The Great Chinchilla Mystery

The fluffy rodents belong high on the mountains—so how are they thriving by the sea?

close up of a furry chinchilla and one of its tiny paws
ValaGrenier / Getty

This article was originally published by Hakai Magazine.

In 2020, on a rocky hillside overlooking the vast swell of the Pacific Ocean, near the Chilean port city of Antofagasta, a local man walking his dog stumbled upon the sun-bleached skull of a small mammal. Curious, he pocketed it and brought it to the attention of the researchers Alejandro Peñaloza-García and Jaime Jiménez. The scientists were shocked. The skull belonged to a long-tailed chinchilla, a species typically found deep within the Chilean Andes Mountains. As far as scientists knew, chinchillas had never inhabited the coast.

“I couldn’t believe it at first,” says Jiménez, a researcher at the University of North Texas who has studied chinchilla ecology for more than 30 years. “There were no past records of chinchillas in the area, and never on the coast, so it just didn’t make any sense.”

The excited researchers dug into the mystery. They quickly discovered a plethora of pint-size paw prints in the sand, and rodent scat strewn among the boulders—but what they really wanted was photographic evidence. The scientists baited camera traps with apple slices and, to their delight, captured dozens of images of the rodents. It was only when they checked the cameras that they realized just how close they’d come to seeing the chinchillas—one image was snapped only 11 minutes after they’d left.

The footage shows that the coastal chinchillas are strikingly different from their Andean counterparts. As the scientists detail in a recent report, whereas the mountain chinchillas are larger, with thick fur and rounded ears, the coastal chinchillas have smaller bodies, longer tails, and unusually elongated, rabbitlike ears. Aside from their peculiar looks, the coastal chinchillas were also captured moving about in the daytime—a behavior not normally seen in wild chinchillas.

“These animals are usually completely nocturnal, so it may be a sign of fewer predators or an adaptation to their environment,” Jiménez says.

The revelation that long-tailed chinchillas are inhabiting the coast is challenging scientists’ long-held assumptions about how these animals live. For one thing, says Fabian Jaksic, a member of the Chilean Academy of Sciences who was not directly involved in the research, the find “is significant because it’s the northernmost record of the long-tailed chinchilla in Chile ever, even historically speaking.”

The environment where the coastal chinchillas reside is also a world apart from the harsh and frigid deserts of the Andes. Sandwiched between the Atacama Desert and the Pacific Ocean, life flourishes along the coastal margin thanks to the proximity of the sea and its moderating effect on daily temperatures. A thick fog known as the camanchaca rolls in on many morning easterly winds and nourishes the region’s plants.

For researchers striving to learn more about these novel animals, however, even chinchillas’ palate is puzzling.

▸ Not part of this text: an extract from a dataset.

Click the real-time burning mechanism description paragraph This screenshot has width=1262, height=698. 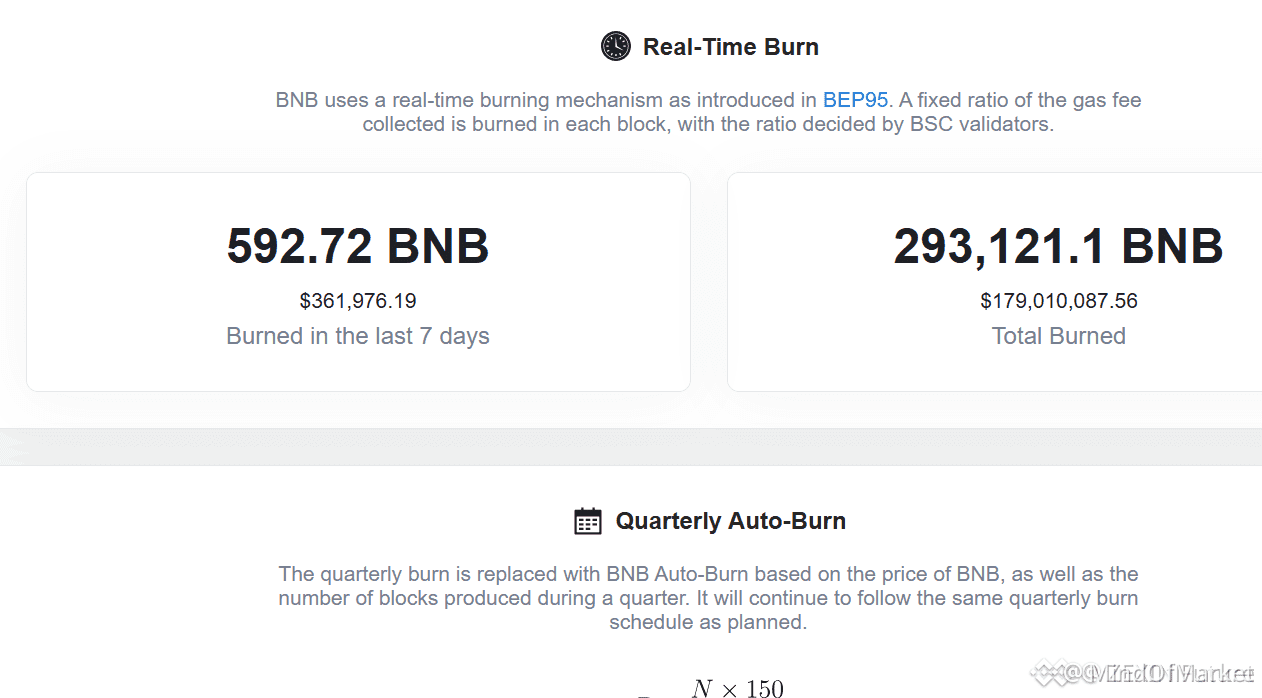[708, 113]
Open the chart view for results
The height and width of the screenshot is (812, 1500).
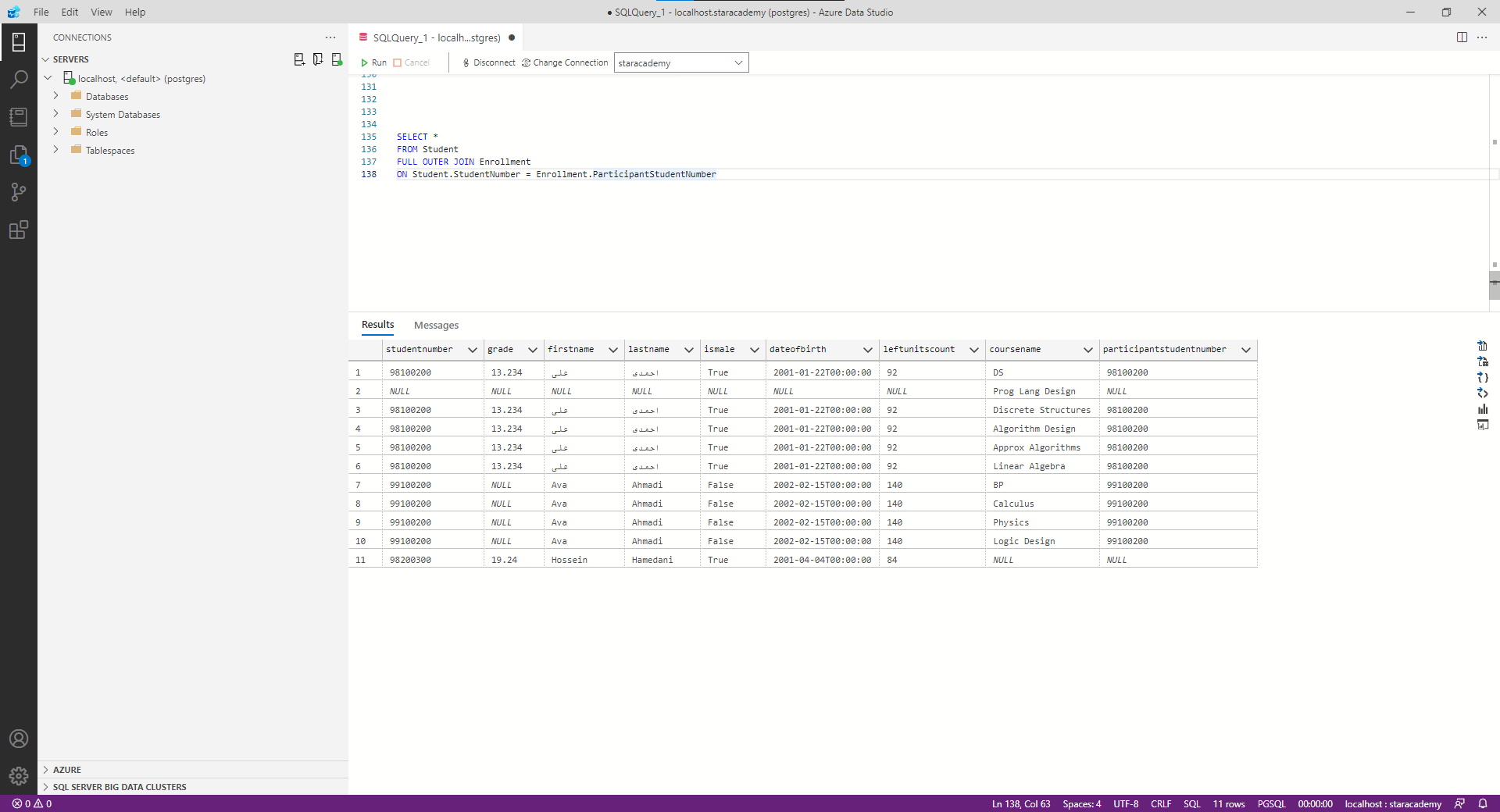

Andean chinchillas mainly eat grass, but scientists aren’t quite sure what the coastal chinchillas eat. The hillsides they inhabit are absent of grasses but rich in flora that is either highly toxic or studded with spines and thorns. “It could be that they are eating something completely new or nibbling on a bit of everything and somehow digesting and surviving the toxins,” Jiménez says. “But this is just a hypothesis.”

Considering these differences in appearance, behavior, and ecology, scientists aren’t quite sure what to make of the chinchillas. “The coastal chinchillas might be a subspecies or maybe even a new species,” Jiménez says. “We’ll only be able to answer these questions after we’ve understood these animals and their lives better.”

Beyond their enigmatic ecology, the coastal chinchillas are raising wider questions about the species’ future.

Whereas Andean long-tailed chinchillas are still recovering from centuries of overhunting and face ongoing threats from habitat destruction as a result of mining, the coastal chinchillas seem to be thriving. If they are the same species, the new population suggests that long-tailed chinchillas are more abundant than previously thought, offering hope for their survival in the wild.

“This is probably a population that escaped overhunting due to its isolation,” Peñaloza-García says. “So there may be lots more out there waiting to be found.”

James Hall is a journalist based in Brazil.